A chicken from an organic source is one of the healthiest proteins you can eat, and there is nothing more satisfying on a winter night than a homemade baked chicken.
1 organic 4 lb. chicken
3 green onions with small bulbs
3 cups of cooked short grain brown rice
6 grated mushrooms
2 stalks celery
3 tablespoons of extra virgin olive oil or organic coconut oil
To taste: organic garlic salt, unrefined salt, paprika
1. Sauté the sliced onions in the oil in a large frying pan until fork tender and slightly browned.
2. Add the grated mushrooms and sauté until mixed well with the onions.
3. Preheat oven to 350° F.
4. Add the cooked short grain brown rice to the onions and mushrooms until the entire mixture is warmed.
5. Add the rice, onion and mushroom combination to the cavity of the chicken. Secure with the skewer.
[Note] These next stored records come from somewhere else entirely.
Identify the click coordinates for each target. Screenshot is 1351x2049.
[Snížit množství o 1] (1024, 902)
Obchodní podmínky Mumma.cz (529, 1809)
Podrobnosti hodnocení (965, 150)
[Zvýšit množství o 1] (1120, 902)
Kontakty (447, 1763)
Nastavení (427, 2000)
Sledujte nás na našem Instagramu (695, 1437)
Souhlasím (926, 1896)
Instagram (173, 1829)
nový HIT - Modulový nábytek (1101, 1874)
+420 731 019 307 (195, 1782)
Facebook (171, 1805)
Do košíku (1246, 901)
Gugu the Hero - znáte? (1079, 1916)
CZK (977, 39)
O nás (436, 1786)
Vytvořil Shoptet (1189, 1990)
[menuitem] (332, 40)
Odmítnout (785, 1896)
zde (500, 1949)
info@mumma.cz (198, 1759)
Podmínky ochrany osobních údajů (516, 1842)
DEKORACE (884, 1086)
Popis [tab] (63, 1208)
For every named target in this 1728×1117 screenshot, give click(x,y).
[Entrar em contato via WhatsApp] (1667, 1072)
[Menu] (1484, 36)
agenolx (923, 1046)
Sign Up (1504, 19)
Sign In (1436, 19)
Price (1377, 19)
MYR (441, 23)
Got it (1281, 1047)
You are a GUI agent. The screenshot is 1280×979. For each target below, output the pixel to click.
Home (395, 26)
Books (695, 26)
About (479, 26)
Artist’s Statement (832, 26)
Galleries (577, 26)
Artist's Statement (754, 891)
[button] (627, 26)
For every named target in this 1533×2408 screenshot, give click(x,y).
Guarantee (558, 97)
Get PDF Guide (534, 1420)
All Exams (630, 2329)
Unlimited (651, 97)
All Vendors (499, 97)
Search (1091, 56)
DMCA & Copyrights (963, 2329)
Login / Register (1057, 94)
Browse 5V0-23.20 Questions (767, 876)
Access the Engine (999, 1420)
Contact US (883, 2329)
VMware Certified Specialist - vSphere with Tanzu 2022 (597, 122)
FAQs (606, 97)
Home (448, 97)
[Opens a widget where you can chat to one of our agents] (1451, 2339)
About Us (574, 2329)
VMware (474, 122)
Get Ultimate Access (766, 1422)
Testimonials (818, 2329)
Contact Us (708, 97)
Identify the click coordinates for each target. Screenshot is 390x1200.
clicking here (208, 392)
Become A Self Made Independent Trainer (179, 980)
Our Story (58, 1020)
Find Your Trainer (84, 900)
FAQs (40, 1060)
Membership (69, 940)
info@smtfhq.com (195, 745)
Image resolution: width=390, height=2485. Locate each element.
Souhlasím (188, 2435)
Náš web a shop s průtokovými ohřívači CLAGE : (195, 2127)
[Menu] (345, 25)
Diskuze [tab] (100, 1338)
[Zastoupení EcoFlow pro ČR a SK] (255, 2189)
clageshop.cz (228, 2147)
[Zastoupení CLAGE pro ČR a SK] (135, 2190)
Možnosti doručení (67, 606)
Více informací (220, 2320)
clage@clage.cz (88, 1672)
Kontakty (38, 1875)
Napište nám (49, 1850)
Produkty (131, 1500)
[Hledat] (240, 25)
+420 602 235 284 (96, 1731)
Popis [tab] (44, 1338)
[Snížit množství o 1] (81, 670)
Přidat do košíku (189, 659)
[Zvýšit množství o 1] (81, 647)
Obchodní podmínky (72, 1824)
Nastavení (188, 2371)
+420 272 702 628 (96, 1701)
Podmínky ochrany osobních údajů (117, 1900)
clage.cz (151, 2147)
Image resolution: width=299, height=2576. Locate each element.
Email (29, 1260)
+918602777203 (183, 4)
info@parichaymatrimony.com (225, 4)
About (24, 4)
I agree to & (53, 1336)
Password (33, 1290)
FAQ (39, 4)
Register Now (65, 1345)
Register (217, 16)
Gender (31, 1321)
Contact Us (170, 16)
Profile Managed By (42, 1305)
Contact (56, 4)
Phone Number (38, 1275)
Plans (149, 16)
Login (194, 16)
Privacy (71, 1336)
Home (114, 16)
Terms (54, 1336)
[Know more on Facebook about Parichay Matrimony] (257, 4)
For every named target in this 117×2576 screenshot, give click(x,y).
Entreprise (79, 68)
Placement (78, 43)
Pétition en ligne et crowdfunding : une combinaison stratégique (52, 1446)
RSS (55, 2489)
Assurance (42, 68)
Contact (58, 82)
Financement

6. Cover the surface of the chicken with the sliced celery.
7. Sprinkle on the paprika, garlic and unrefined salt to the outside of the chicken.
8. Add one-half cup of water to the base of the baking dish for moisture.
9. Insert the thermometer into the breast of the chicken.
10. Cover and place in the oven for about 2 hours, or until the thermometer shows the cooking is done. You can also move the leg to see if it is loose--that is a sign the cooking is complete.
11. Let the chicken rest for 10 to 15 minutes before slicing.
12. Remove the rice and place in a bowl.
13. Save the extra broth for another cooking experience.